Save Havannah’s Red Squirrels

In November 2015, developer Banks submitted an application for 462 houses opposite Havannah and Three Hills Nature Reserve.

We opposed the plans on the grounds that a high-density residential development 3o metres from an ecologically sensitive site like Havannah could seriously compromise biodiversity and threaten the existing red squirrel population.  The land was also liable to flooding and directly underneath the flightpath of Newcastle International Airport.

We were dismayed to see Banks had played down the impact of the proposed development on the nature reserve and had not even acknowledged the presence of the important red squirrel population in Havannah. It was not until we raised this with Banks and Newcastle City Council that details of a red squirrel survey were made available.

Our campaign quickly made the local news and we wrote to all 2016 election candidates asking them to support our cause.

When we discovered Banks had been canvassing local residents with letters in support of their plans, we took to the streets with a letter of our own, highlighting some of the points that Banks had omitted during their conversations with residents. More than 220 people objected to the plans, each of them agreeing to sign our letters. But when we submitted the letters to Newcastle City Council – in person – we were confused as to why the planning officer in charge of the application had classed these 200+ objections as one single objection, while classing Banks’s letters of support as separate responses!

In May we organised a public demonstration in opposition to the plans. Our Red Squirrel Rendezvous was well attended and covered by the local media and the BBC. To raise awareness of the importance of Havannah for wildlife we invited sound recordist Chris Watson to record dawn chorus in the reserve. More than 7,000 people signed our online petition against the proposals.

Newcastle International Airport objected to the plans on the grounds that residential development in the location would subject residents to ‘significant community annoyance’.

It was a long, drawn out affair, with several delays, but the plans eventually went before committee on 8th July 2016, where, much to our amazement, we learnt the airport had withdrawn its objection. In spite of us putting forward a strong case, and giving the committee several valid reasons to refuse the application on planning grounds, the plans were approved. It was only after the meeting we learnt how the airport had come to withdraw its objection: on the grounds that the deeds for every house onsite would reference the ‘significant community annoyance’ from overhead aircraft.

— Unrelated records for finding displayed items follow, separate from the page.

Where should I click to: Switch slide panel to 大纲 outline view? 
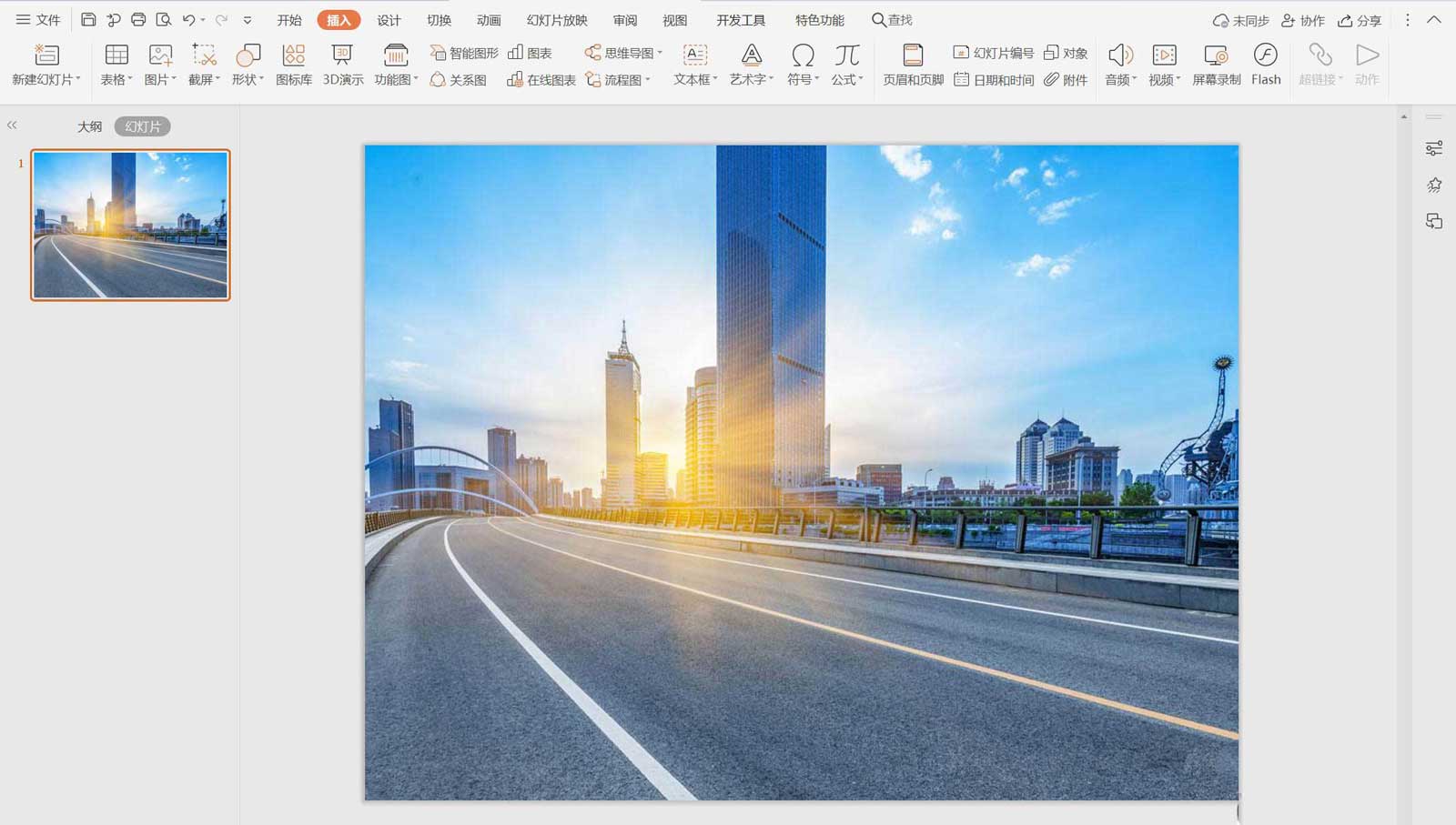89,126
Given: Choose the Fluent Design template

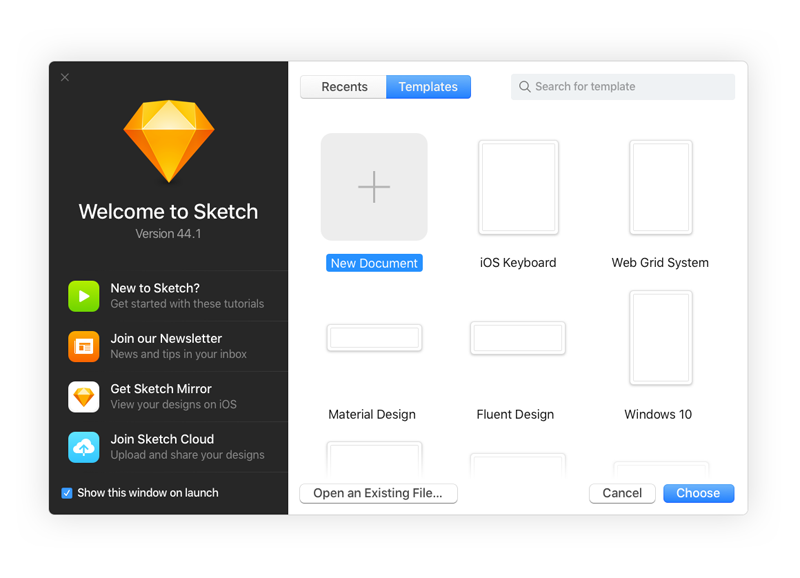Looking at the screenshot, I should click(x=518, y=338).
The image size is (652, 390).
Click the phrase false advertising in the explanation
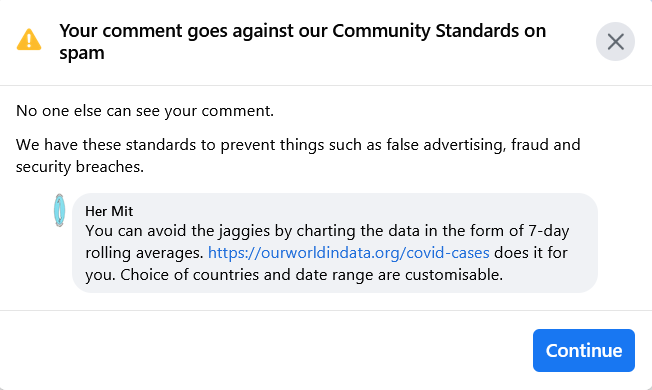446,145
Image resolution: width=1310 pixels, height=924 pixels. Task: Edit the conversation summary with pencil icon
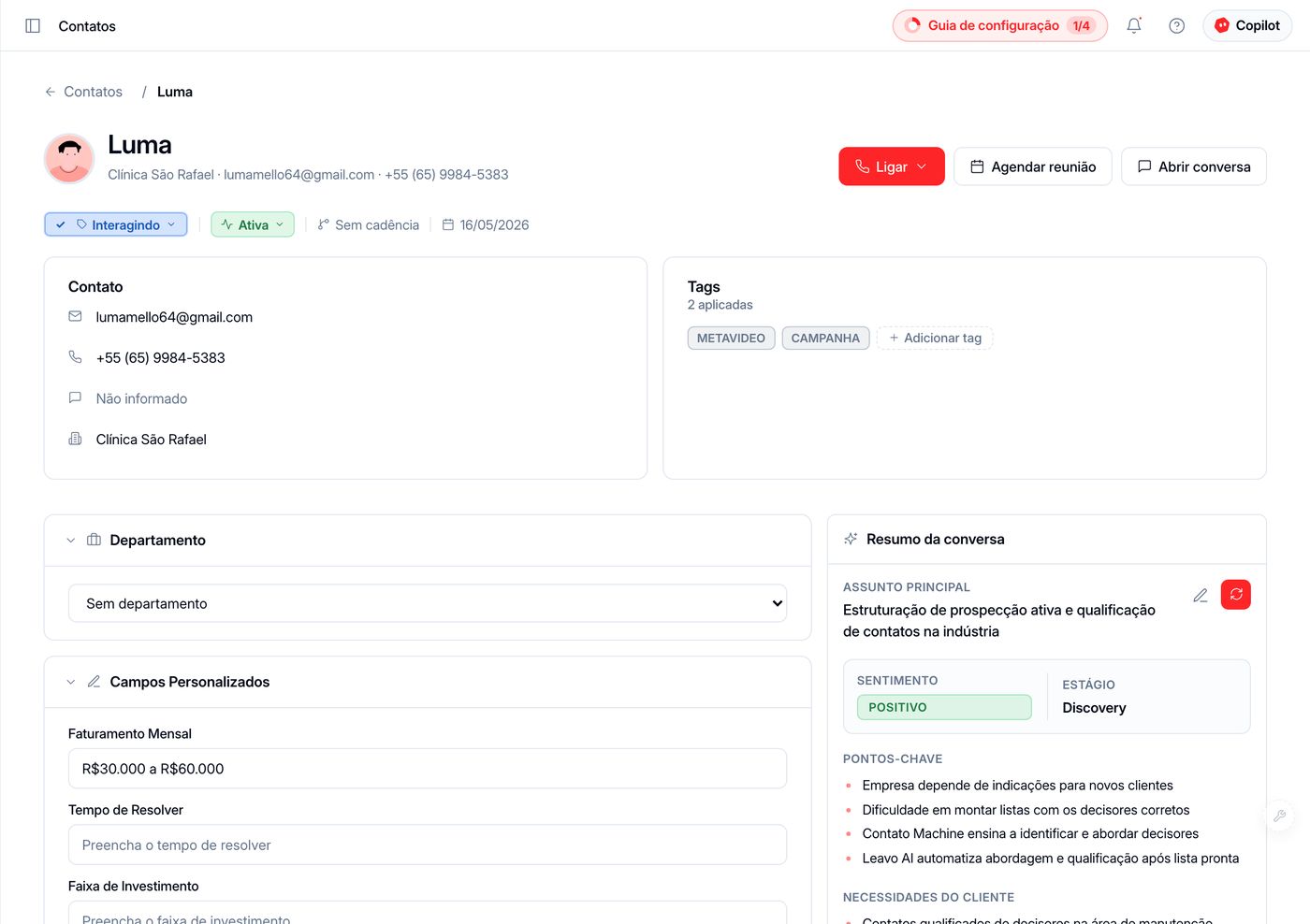[x=1201, y=595]
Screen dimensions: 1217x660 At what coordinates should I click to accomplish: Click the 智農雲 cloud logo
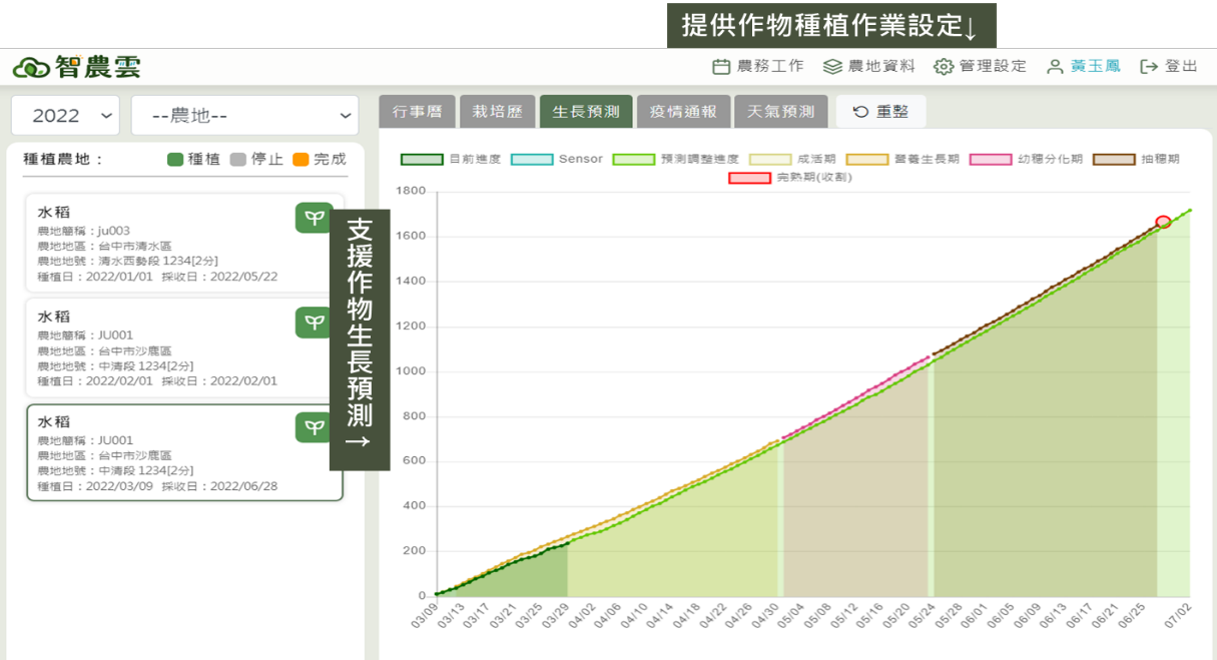point(30,67)
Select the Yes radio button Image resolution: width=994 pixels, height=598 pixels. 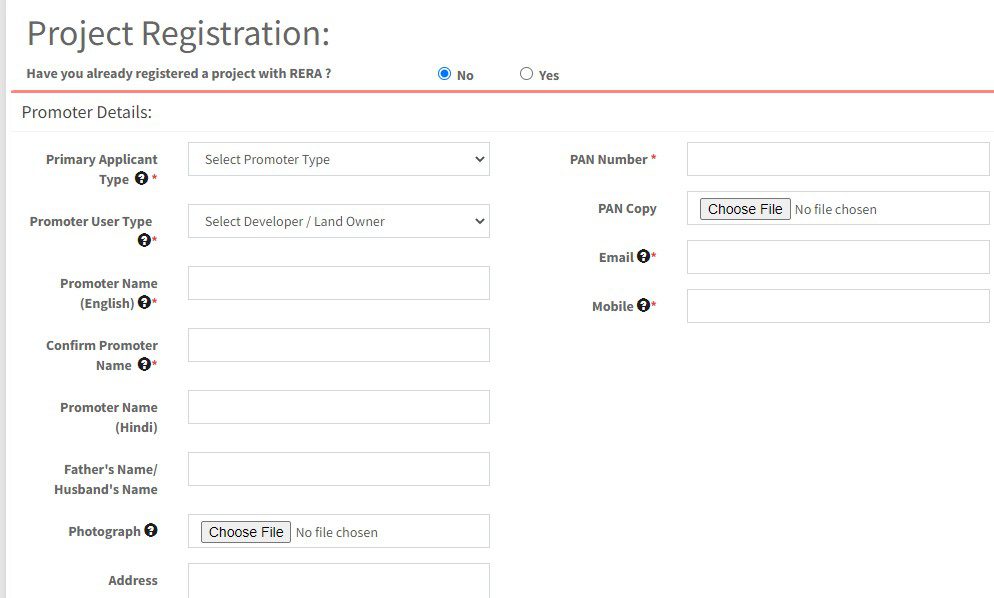pos(526,74)
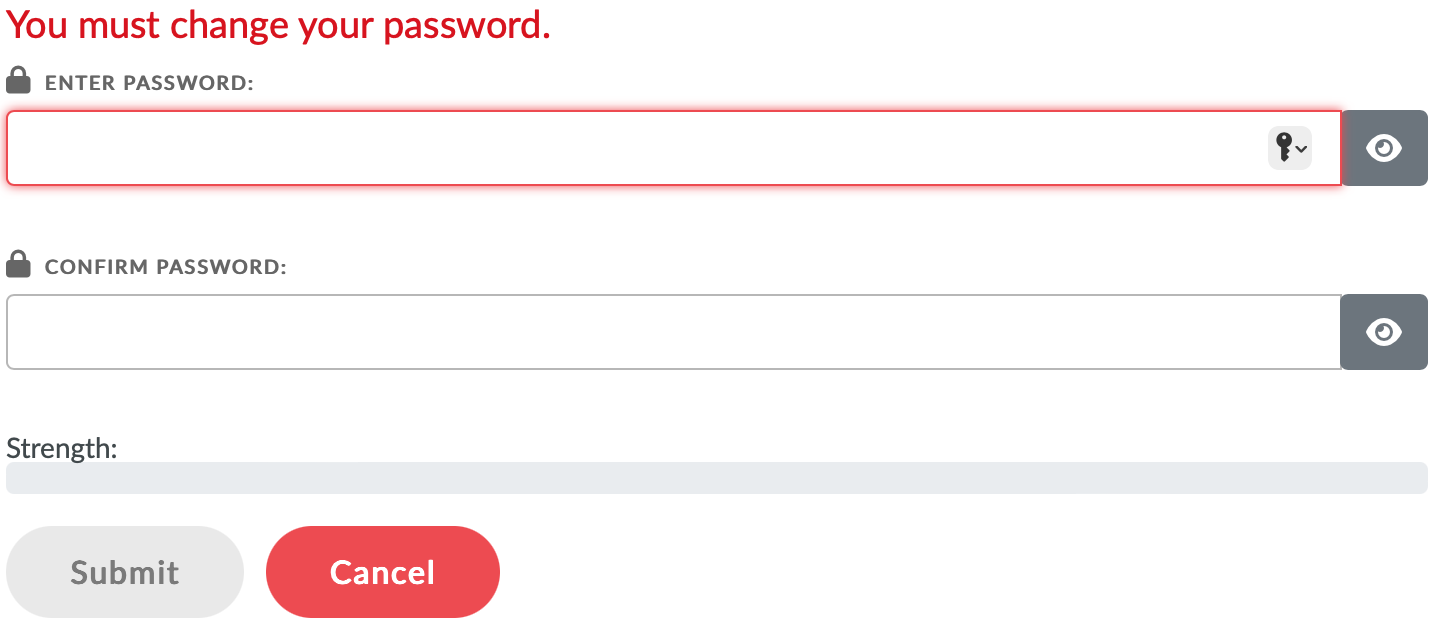Click the "Strength:" label

[x=62, y=448]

But that was not the end of the saga. Because it took so long to draw up the legal agreements, and with the introduction of new planning levy by Newcastle City Council in November 2016,  the plans had to go back to committee.  After several more delays the amended plans were eventually considered on 2nd December 2016, after the introduction of the Community Infrastructure Levy. Because the application had been delayed for so long, it was now no longer deemed necessary for Banks to cough up the £1.17million promised for secondary education in July, when the plans were originally approved.

Despite untimely delays and the approval of the plans, we succeeded in putting on the pressure, which resulted in Banks promising to pay £30,000 towards red squirrel conservation and £200,000 towards off-site management and maintenance of Havannah and Three Hills Nature Reserve.